Cronenberg yıllar önce Crash’te araba kazası geçirmeden önce yabancılaşmış hayatlar süren, sürekli seks yapsalar da doyuma ulaşamayan bir çiftin, kaza sonrası araba kazası fetişizmine yönelmelerinin ama yine de bir türlü doyuma ulaşamamalarının buruk, hüzünlü öyküsünü izletmişti. Ducournau ise fantastik minvaldeki anlatısında hüznün yerini sağalmaya bıraktığı bir öykü sunuyor. Cronenberg, izleyicisini sorgulamaya, tefekküre yönlendiriyordu; Ducournau’nun ise yanıtı, devası hazır ve izleyiciyi kendi yanıtını paylaşmaya davet ediyor.

BAĞLILIK: HASAN

Semih Kaplanoğlu’nun yeni filmi Bağlılık: Hasan da bu hafta vizyona giren filmler arasında. Düpedüz vaaz verircesine didaktik biçimde İslami mesajlar içeren post-apokaliptik/distopik Buğday (2017) ve çalışan bir kadının kendini çocuk yetiştirmeye adamayı tercih etmemesini nedamet getirilmesi gereken bir musibet olarak sunan gerici Bağlılık: Aslı’nın (2019) ardından gelen Bağlılık: Hasan’da Kaplanoğlu bu kez önceki bu iki filminin ışığında en azından ilk bakışta beklenmedik sayılabilecek bir ürün ortaya koymuş: Bağlılık: Hasan’ın anlatısının odağında, hacca gitme arifesindeki bir karı-kocanın yaşamları boyunca nasıl “kul hakkı” yemiş olduklarının teşhiri yer alıyor. 

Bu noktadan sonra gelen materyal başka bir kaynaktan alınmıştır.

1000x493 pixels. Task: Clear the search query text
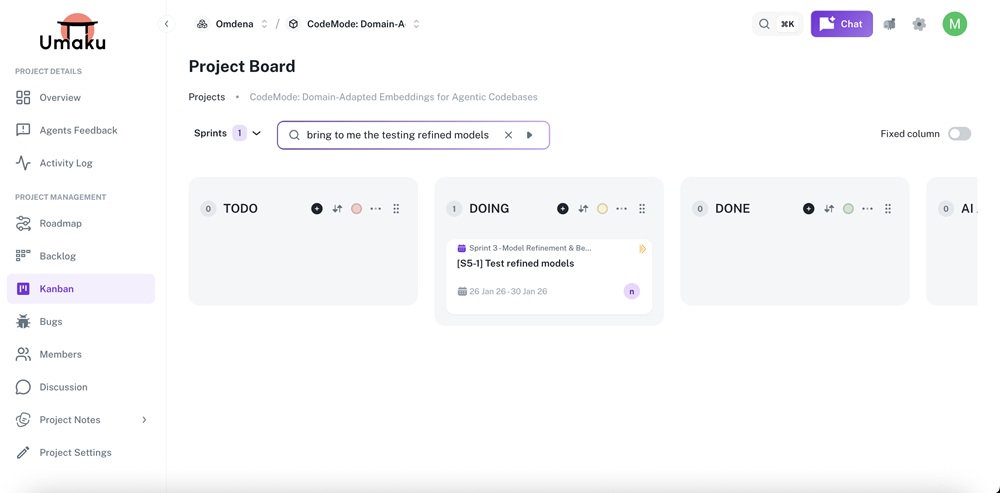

Bağlılık: Hasan başlangıçta, tarlasının ortasına devlet tarafından trafo yapılmasına karşı çıkan bir tarımcının, pastoral yaşam ile “kalkınmacılık” arasındaki çelişki minvalindeki öyküsü olarak şekillenecek gibi görünse de kısa sürede işin rengi değişiyor; aslında Hasan adındaki baş karakterin meyve bahçesinde tarım ilaçları kullanmasının kuşların ve kendi kedilerinin ölümüne yol açması zaten Hasan’ın pratiğinin, herhangi bir normatif dikotominin olumlu tarafına nakşedilemeyeceğinin ilk göstergelerinden. Nitekim daha sonra, karısının akıl vermesi üzerinden Hasan’ın zor durumdaki bir tanıdıklarının tarlasını ucuza kapatmasını izliyoruz. Derken Hasan ve karısına hacca gitme hakkı çıkıyor ve hacca gitmeden önce tanıdıklarından helallik istemeleri gerektiği kendilerine anımsatılıyor…

Bu konu özetinden de anlaşılacağı üzere Bağlılık: Hasan oldukça ilginç ve potansiyel olarak zengin bir temaya sahip. Ancak Kaplanoğlu’nun, bu potansiyelin hakkını tam olarak verebildiğini söylemek olanaklı değil. Filmin, yetersiz oyunculuk performanslarından, bir kabusunda Hasan’ın başına gökten elma yağması gibi çiğ mizansenlere dek pek çok zaafı var. Zaman zaman perdeye gelen geniş plan “güzel” görüntüler ise filmin anlatımının ritmi içinde organik biçimde konumlanamayarak Tarkovski, N. B. Ceylan gibi sinemacılara özenti veya gönderme niteliğinde eklentiler gibi duruyorlar. 

Ancak işin daha çok zanaat yönüne dair bu defoların ötesinde (bu defoların da katkısıyla ama onlara indirgenemeyecek ölçüde) Bağlılık: Hasan’ın eksikliği izleyicinin içine derinden işleyecek bir sızı bırakamaması, senaryonun finalde bu yöndeki çabasının ise Alzheimer hastalığı gibi zaten kendinden menkul olarak trajik bir motife yaslanması.